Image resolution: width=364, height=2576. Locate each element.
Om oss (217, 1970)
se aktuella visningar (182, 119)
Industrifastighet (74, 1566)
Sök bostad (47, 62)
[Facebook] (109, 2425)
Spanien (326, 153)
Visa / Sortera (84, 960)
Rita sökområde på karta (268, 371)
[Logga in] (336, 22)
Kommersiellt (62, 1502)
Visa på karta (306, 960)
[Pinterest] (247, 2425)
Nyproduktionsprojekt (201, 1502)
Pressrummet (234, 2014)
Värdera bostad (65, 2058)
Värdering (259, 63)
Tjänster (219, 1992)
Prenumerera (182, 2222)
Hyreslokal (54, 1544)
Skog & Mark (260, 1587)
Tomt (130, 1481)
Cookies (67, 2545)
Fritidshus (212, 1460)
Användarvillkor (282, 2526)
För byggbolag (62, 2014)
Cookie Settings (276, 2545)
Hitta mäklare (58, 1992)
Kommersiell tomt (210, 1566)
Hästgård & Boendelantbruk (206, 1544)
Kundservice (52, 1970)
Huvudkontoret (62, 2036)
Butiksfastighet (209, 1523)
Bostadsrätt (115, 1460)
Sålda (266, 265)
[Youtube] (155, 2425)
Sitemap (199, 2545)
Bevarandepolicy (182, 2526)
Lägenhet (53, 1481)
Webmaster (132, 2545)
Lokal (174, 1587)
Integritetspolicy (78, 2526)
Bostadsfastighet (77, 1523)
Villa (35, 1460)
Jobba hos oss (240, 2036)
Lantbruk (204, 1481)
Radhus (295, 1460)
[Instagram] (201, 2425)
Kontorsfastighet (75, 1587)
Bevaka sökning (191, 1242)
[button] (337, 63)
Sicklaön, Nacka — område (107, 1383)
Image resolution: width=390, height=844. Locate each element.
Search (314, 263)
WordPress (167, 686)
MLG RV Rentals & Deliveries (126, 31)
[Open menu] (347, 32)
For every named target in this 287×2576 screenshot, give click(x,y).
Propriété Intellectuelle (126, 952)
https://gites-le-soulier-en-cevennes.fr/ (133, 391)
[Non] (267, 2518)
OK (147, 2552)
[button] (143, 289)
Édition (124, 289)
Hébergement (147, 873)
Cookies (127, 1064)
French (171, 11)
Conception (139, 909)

........

- Your task -
In the listing, find each line with the string "Image" and copy it.

- Exercise output -
Image resolution: width=364, height=2576. Locate each element.
Image resolution: width=390, height=844. Locate each element.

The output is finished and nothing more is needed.